What is needed =
Reproduce exactly the line with "The height and" and every line that follows it below, up to and including the last one. Do not include pictures or anything else.

Screenshot grounding data:
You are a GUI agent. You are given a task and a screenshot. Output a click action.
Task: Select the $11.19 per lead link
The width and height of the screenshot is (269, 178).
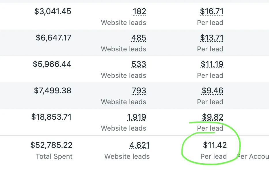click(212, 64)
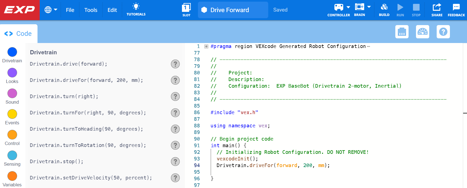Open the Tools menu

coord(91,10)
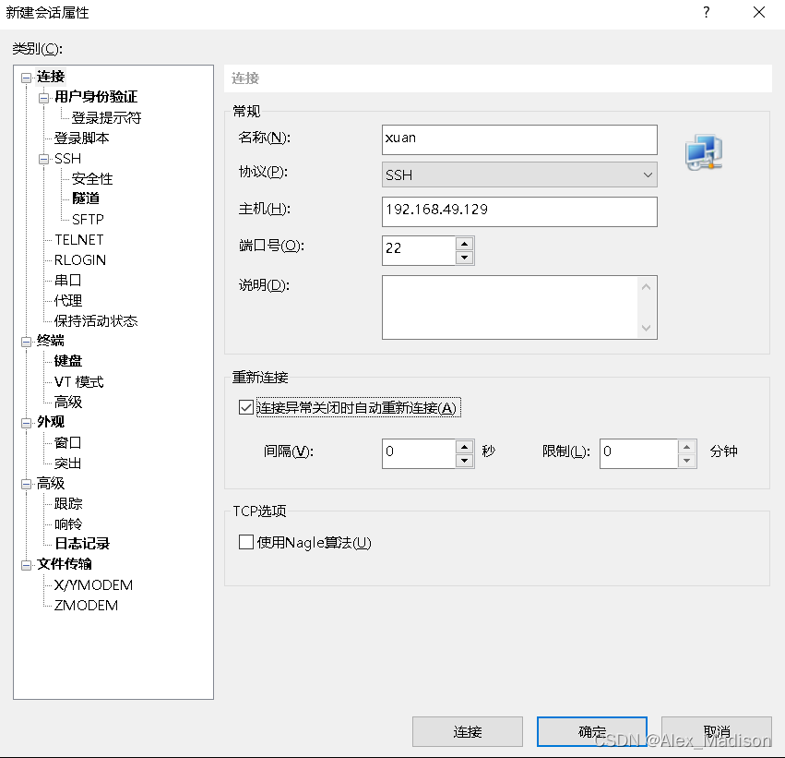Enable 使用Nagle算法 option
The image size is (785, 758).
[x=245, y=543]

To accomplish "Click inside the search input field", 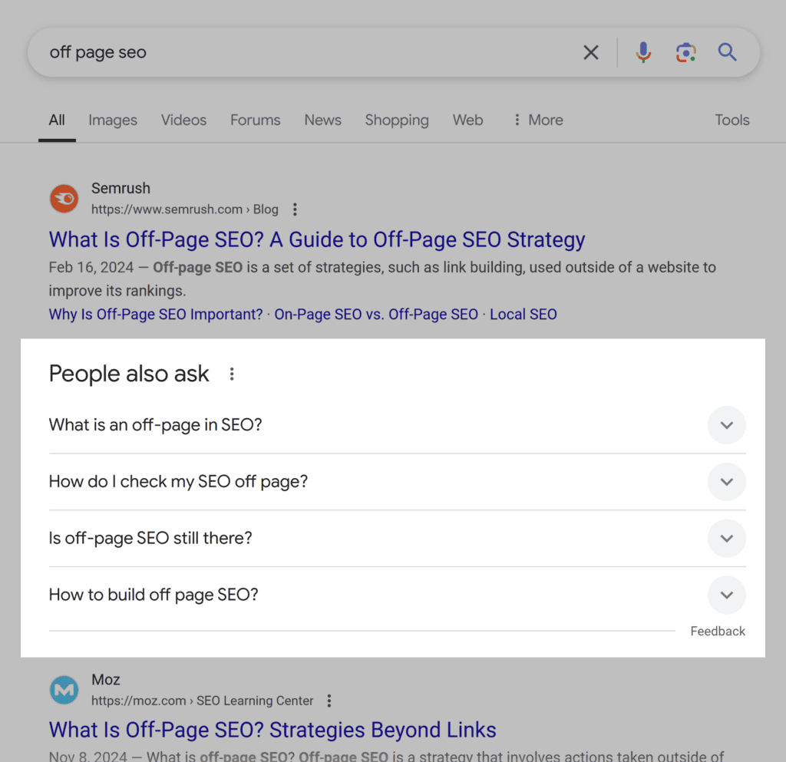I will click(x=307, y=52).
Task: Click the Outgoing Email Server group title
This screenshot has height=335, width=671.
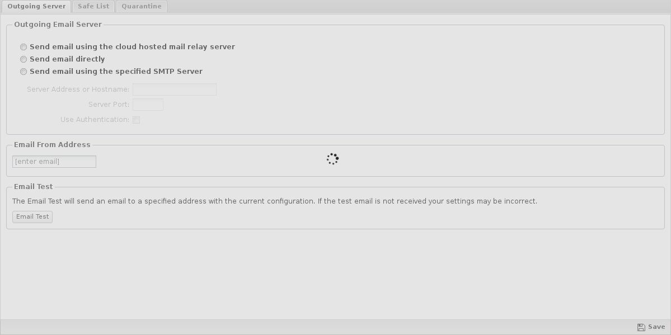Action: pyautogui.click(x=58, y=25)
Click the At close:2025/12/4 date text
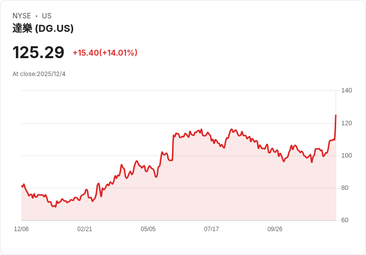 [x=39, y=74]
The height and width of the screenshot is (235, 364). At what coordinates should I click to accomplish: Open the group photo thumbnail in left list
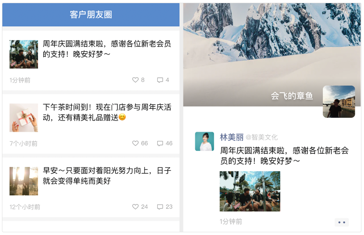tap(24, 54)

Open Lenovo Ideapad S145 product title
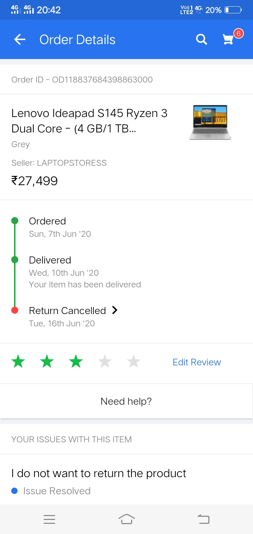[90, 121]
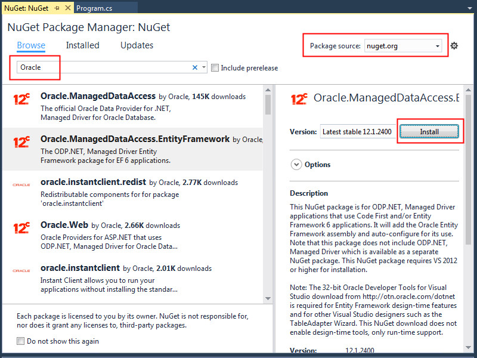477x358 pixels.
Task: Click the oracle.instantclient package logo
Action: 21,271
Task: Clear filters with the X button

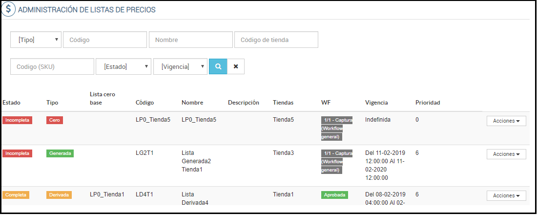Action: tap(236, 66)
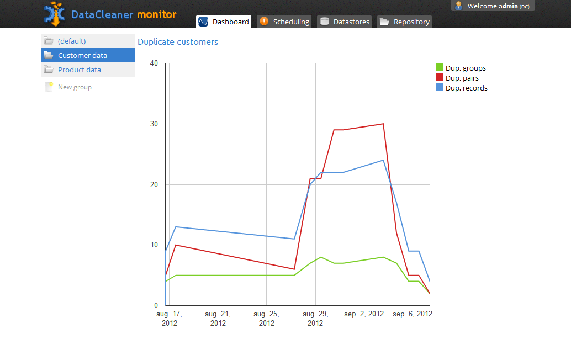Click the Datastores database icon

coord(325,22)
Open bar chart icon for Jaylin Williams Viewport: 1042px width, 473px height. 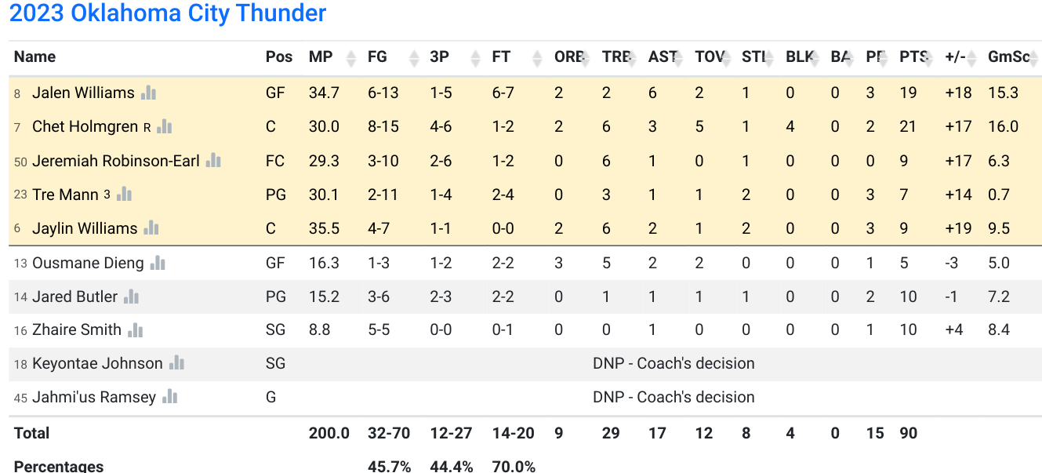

Task solution =
The height and width of the screenshot is (235, 364). At what coordinates should I click to accomplish: Open the group photo thumbnail in left list
tap(24, 54)

Open Lenovo Ideapad S145 product title
[90, 121]
477x358 pixels.
Task: Click the oracle.instantclient package logo
Action: 21,271
Task: Clear filters with the X button

Action: tap(236, 66)
Click the Datastores database icon

coord(325,22)
Open bar chart icon for Jaylin Williams Viewport: 1042px width, 473px height. 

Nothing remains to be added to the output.